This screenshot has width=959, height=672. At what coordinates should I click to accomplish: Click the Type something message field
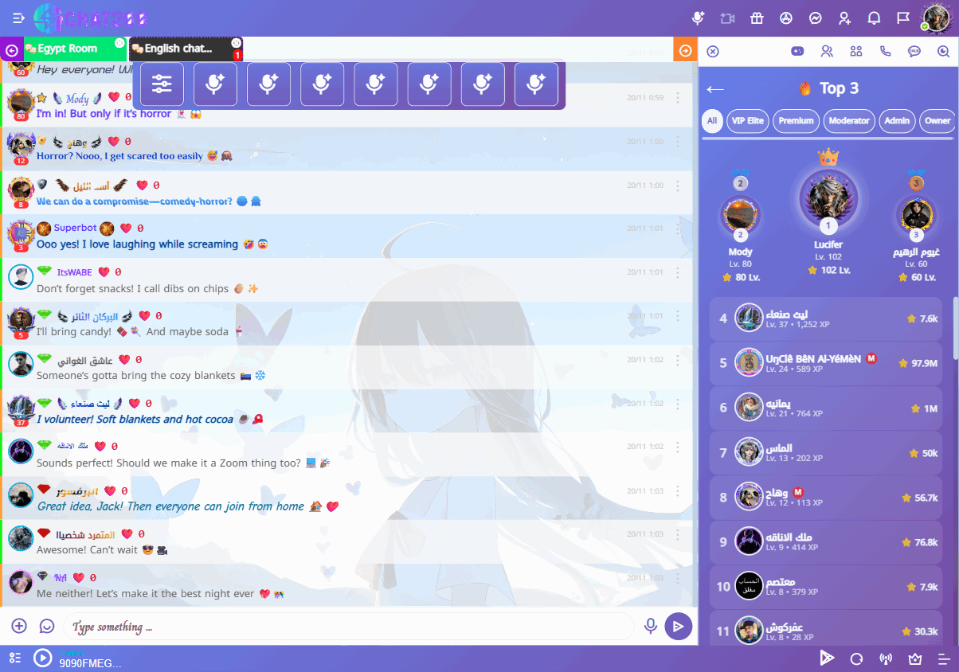[348, 627]
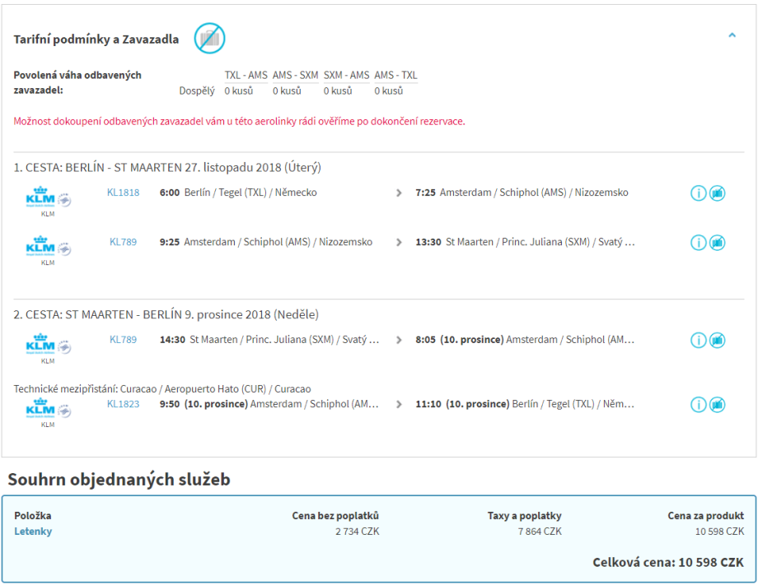Click the Tarifní podmínky a Zavazadla heading
Screen dimensions: 758x585
pos(96,39)
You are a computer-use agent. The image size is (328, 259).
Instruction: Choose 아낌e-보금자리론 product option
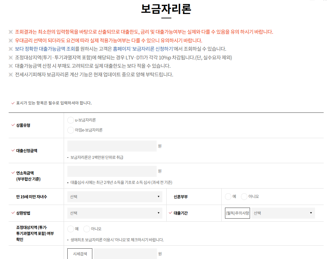pyautogui.click(x=70, y=130)

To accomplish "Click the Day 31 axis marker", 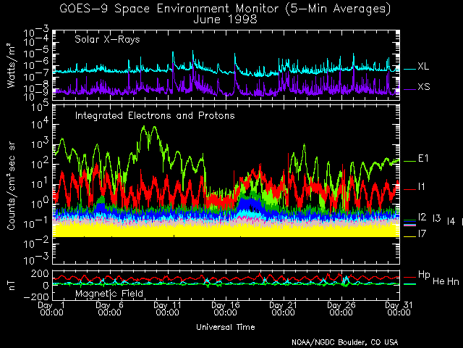I will (x=395, y=309).
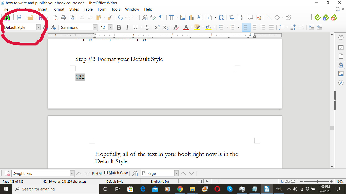The image size is (346, 194).
Task: Toggle formatting marks pilcrow icon
Action: tap(161, 17)
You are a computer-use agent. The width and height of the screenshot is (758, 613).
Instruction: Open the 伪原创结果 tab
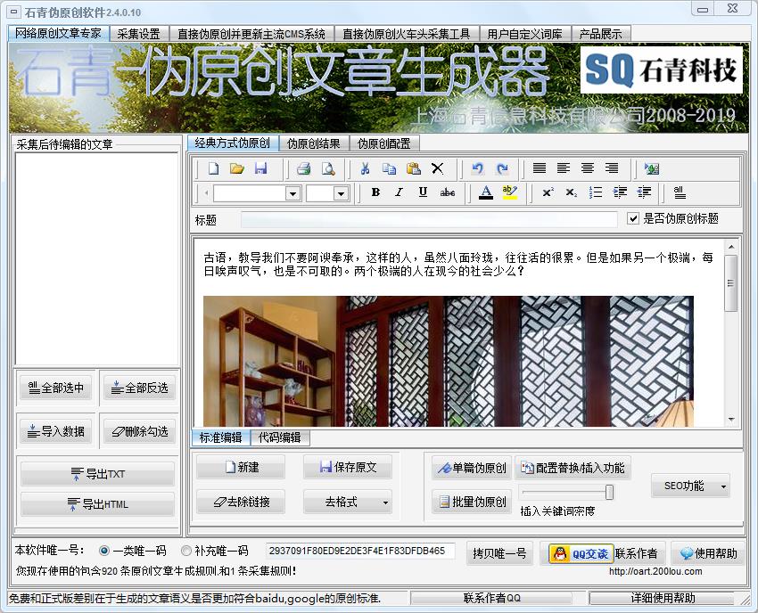[313, 143]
===
What you are asked to do: An exact restatement of the lines from the one holding "You are a computer-use agent. The width" through the end of the entries, both ends included, is the whole answer. Pictures stay out.

Final answer:
You are a computer-use agent. The width and height of the screenshot is (758, 613).
Instruction: Open the 伪原创结果 tab
[313, 143]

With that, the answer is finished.